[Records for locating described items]
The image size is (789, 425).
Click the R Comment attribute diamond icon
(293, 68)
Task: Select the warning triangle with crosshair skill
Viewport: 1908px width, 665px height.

__TASK OBJECTIVE__
Rewrite these lines as a numbered list, leaving out any blank lines.

__WRITTEN REPLY__
1. The image size is (789, 425).
2. Click the R Comment attribute diamond icon
3. (293, 68)
4. Task: Select the warning triangle with crosshair skill
5. Viewport: 1908px width, 665px height.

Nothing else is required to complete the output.